Aim of the task: Can you recast the listing, starting at the line containing "Wagner [812, 166]" and ending at the end of the listing, as a two-column CSV with the columns word and coordinates? Give one row per line, with each value in its own quoted field and any line breaks changed to spaces.

========================================

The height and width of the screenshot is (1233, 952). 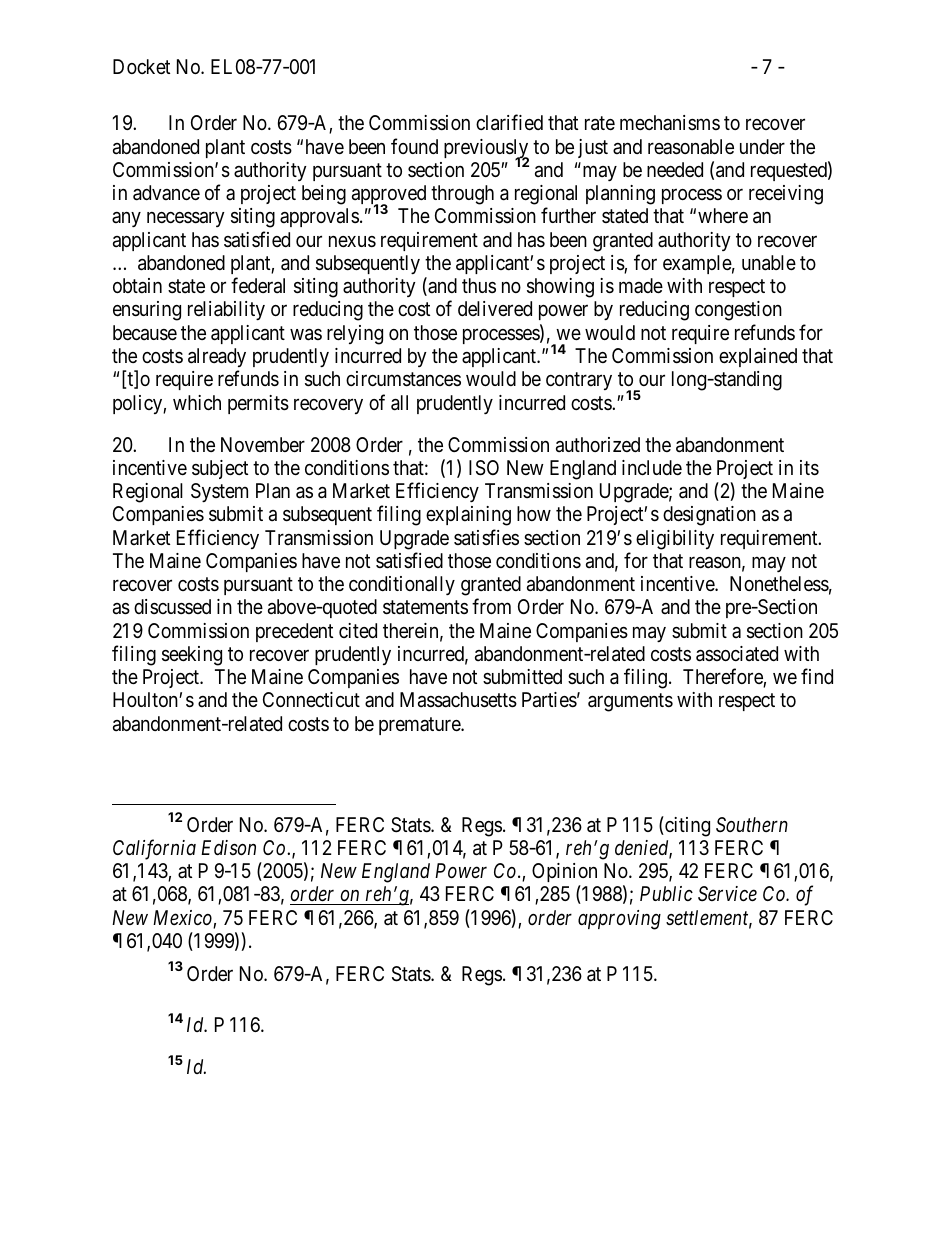 I want to click on seeking, so click(x=192, y=656).
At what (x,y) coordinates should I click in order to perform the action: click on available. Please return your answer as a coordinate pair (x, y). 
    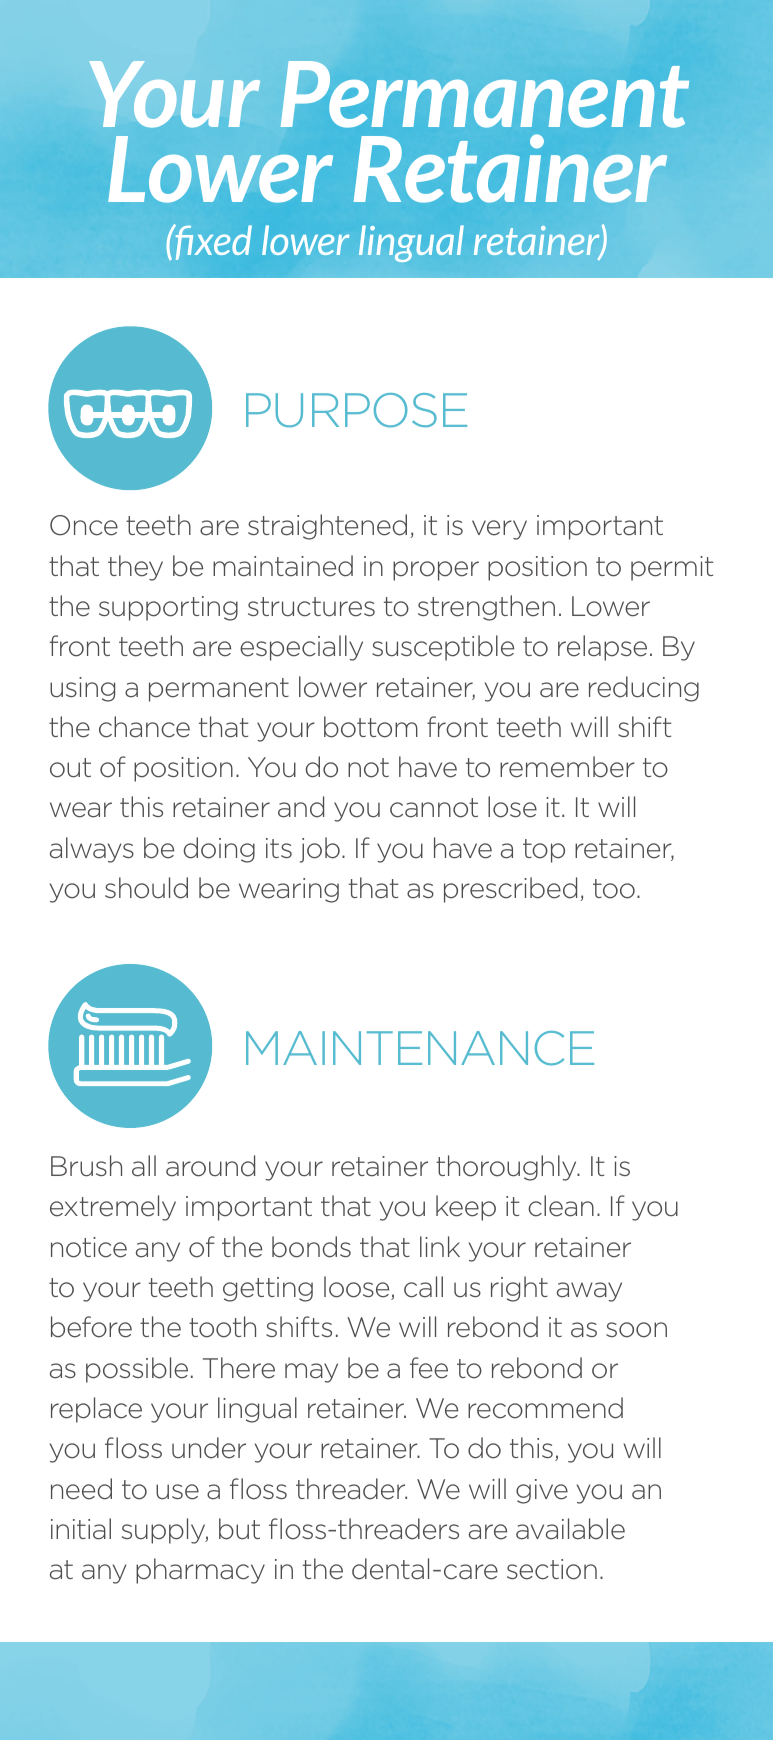
    Looking at the image, I should click on (570, 1529).
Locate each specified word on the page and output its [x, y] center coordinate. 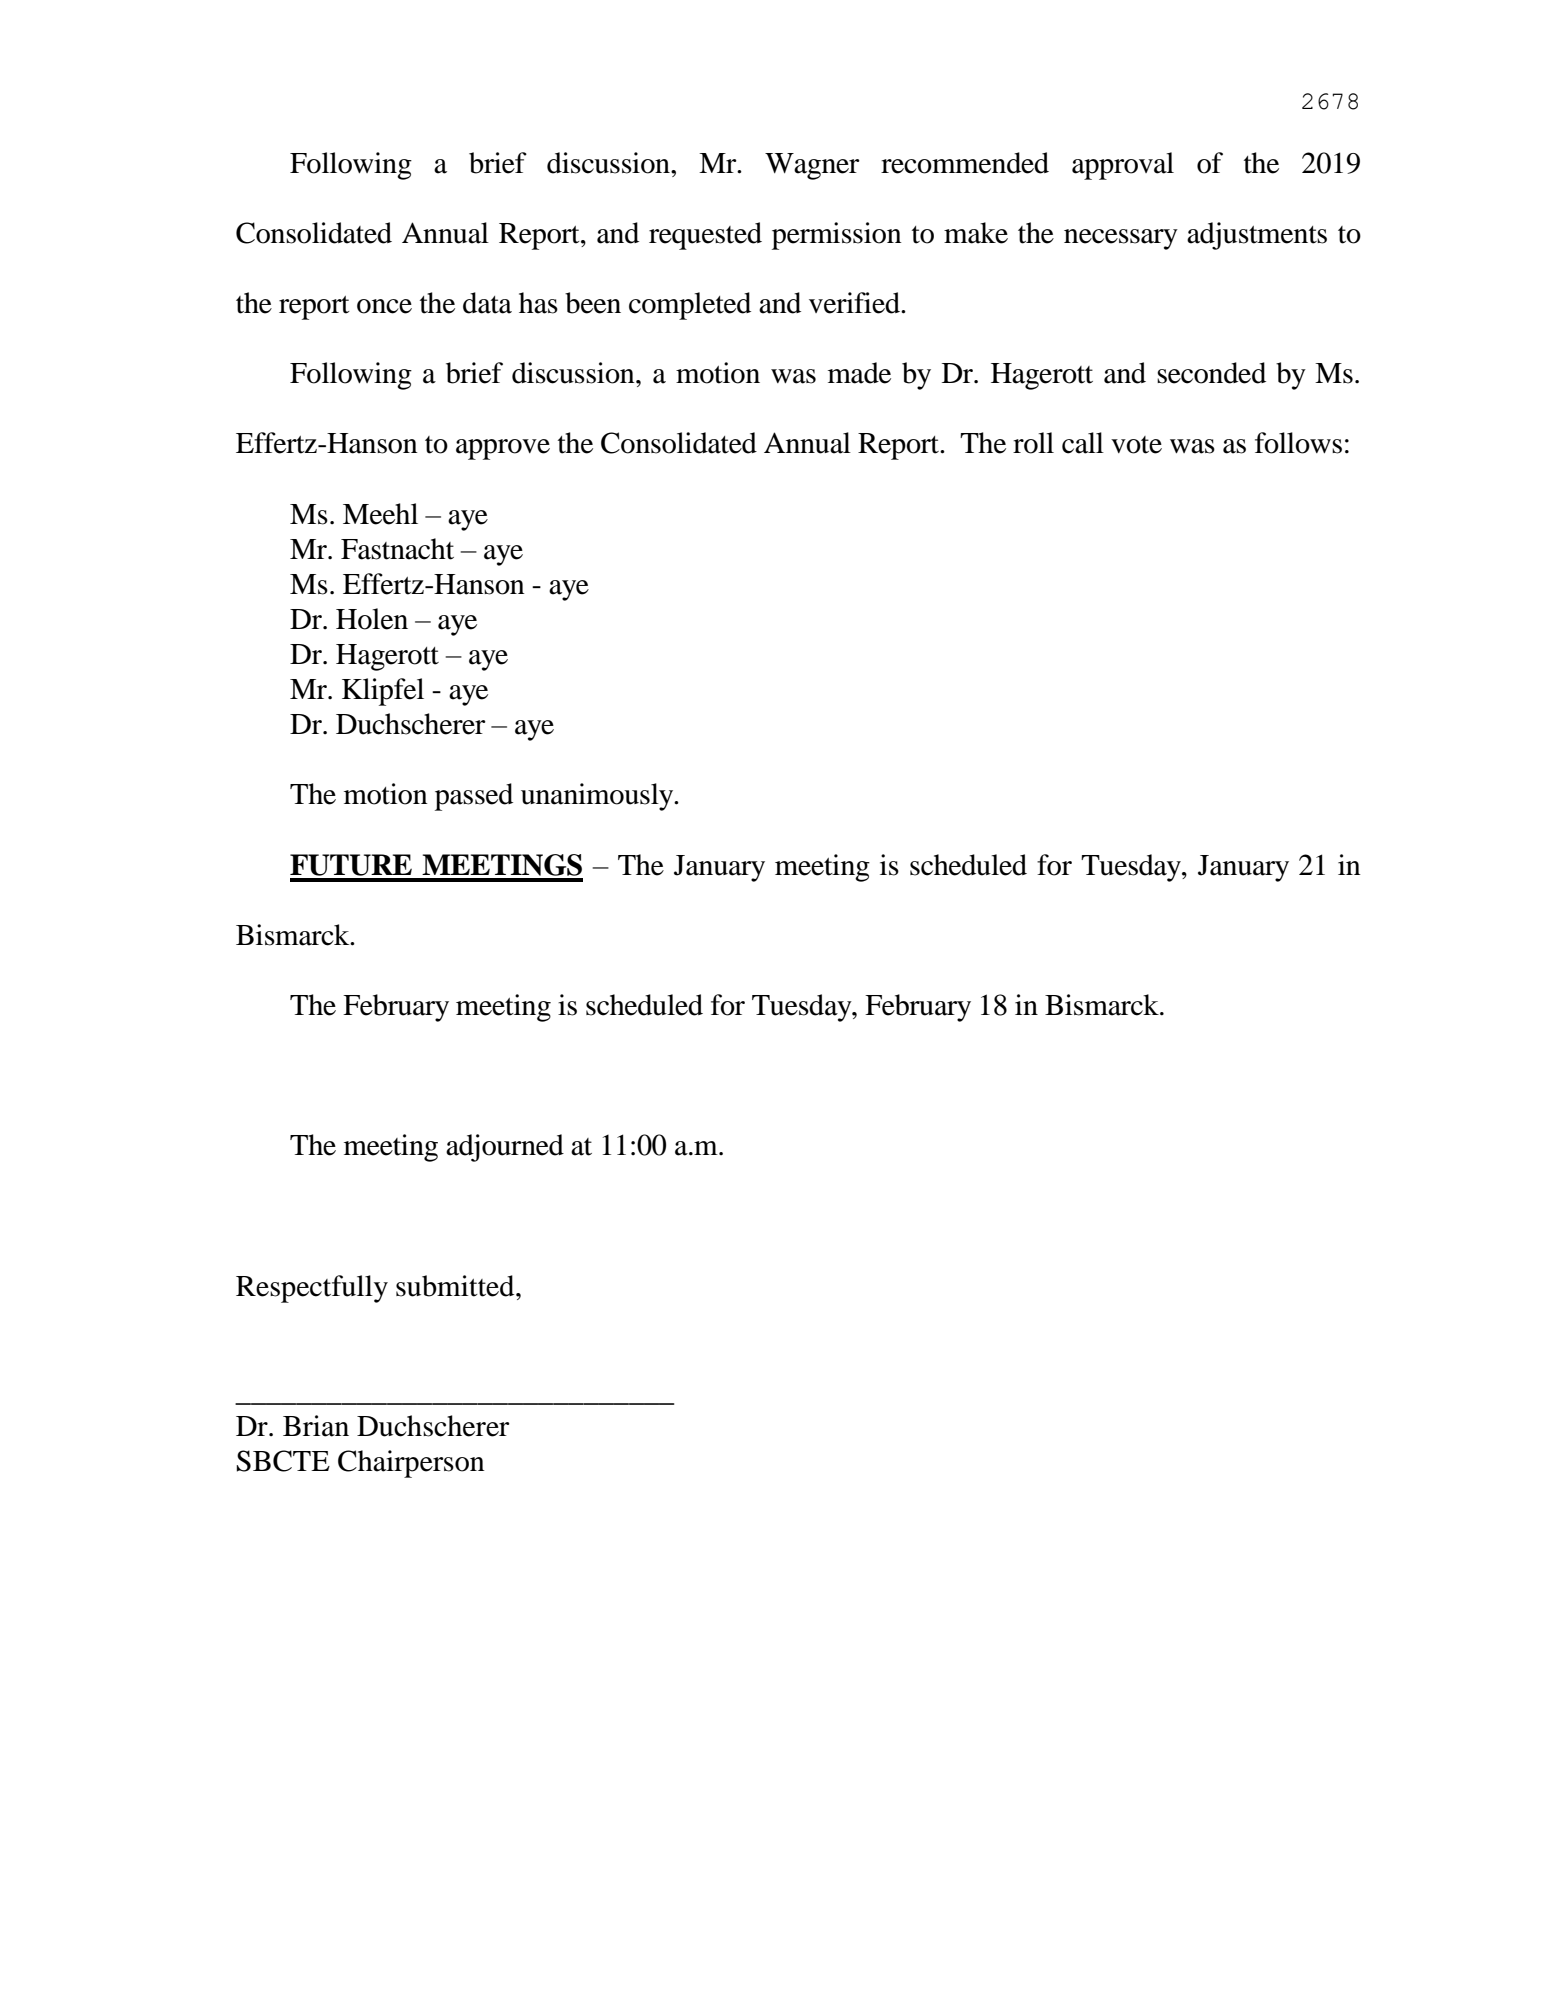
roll [1033, 443]
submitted [456, 1286]
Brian [316, 1426]
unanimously [598, 797]
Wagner [812, 166]
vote [1136, 445]
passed [474, 797]
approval [1123, 166]
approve [503, 449]
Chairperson [411, 1464]
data [487, 303]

========================================

Reply:
word,coordinates
"Wagner","[812, 166]"
"vote","[1136, 445]"
"passed","[474, 797]"
"approval","[1123, 166]"
"approve","[503, 449]"
"Chairperson","[411, 1464]"
"data","[487, 303]"